Lorsque Yona arrive dans la ville de Ninvé pour annoncer qu’elle serait détruite dans les quarante jours, les habitants de la ville le crurent, et même le roi « se leva de son trône … se vêtit d’un cilice et s’assit sur de la cendre ». Il décréta un jeûne, « que ni homme ni bête, ni gros ni menu bétail, ne goûtent quoi que ce soit » (Yona III, 5-7).

Rabbi Néhounya ben Hakhana a dit : « Grande est la puissance de la Téchouva ! Le roi de Ninvé n’était autre que Pharaon, celui-là même qui, alors qu’il régnait sur l’Egypte, s’était rebellé et avait osé dire : Quel est l’Eternel dont je dois écouter la parole ? (Chémot V, 2). Il avait échappé à la noyade (à la traversée de la mer rouge) pour avoir proclamé : « Qui est comme toi Eternel parmi les forts ? » (Id. XV, 11). D… lui avait dit « voici pourquoi je t’ai maintenu : pour te faire voir ma puissance, et pour glorifier mon Nom dans le monde » (Id. IX, 16).

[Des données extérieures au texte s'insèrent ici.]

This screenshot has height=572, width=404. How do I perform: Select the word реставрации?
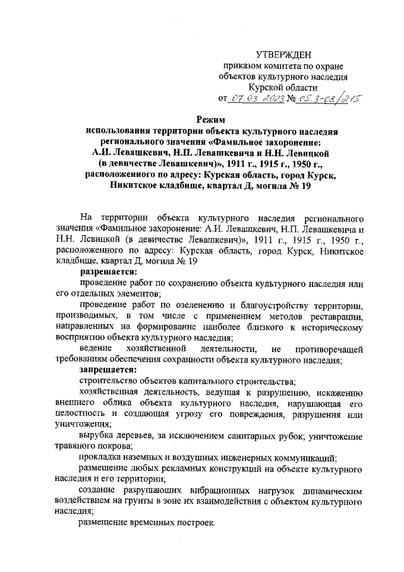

          Pourtant, de la noyade, le verset (Id.XIV, 28) dit : « Pas un d’entre eux (des égyptiens) n’en réchappa ». Pas un (ad  é’had) peut se lire d’après le Baal Hatourim « jusque un », Pharaon le rescapé ! C’est lui qui raconta aux habitants de Ninvé ce qu’il avait vécu, voilà pourquoi ils crurent d’emblée les paroles de Yona.

          Le destin de Pharaon relève des arcannes de la Providence divine. Alors que sa taille était  d’une « ama » soit soixante centimètres (Moëd katan 18a), il fut placé à la tête de l’Egypte, le plus grand empire de l’époque. Seul survivant de son armée qu’il avait conduite à sa perte, il vivra encore six cents ans, et réussira malgré tout à devenir le roi de Ninvé. Mais il finit par périr, avec tout son peuple, quarante jours après l’épisode de Yona, (Yalkout chimoni Chémot 4).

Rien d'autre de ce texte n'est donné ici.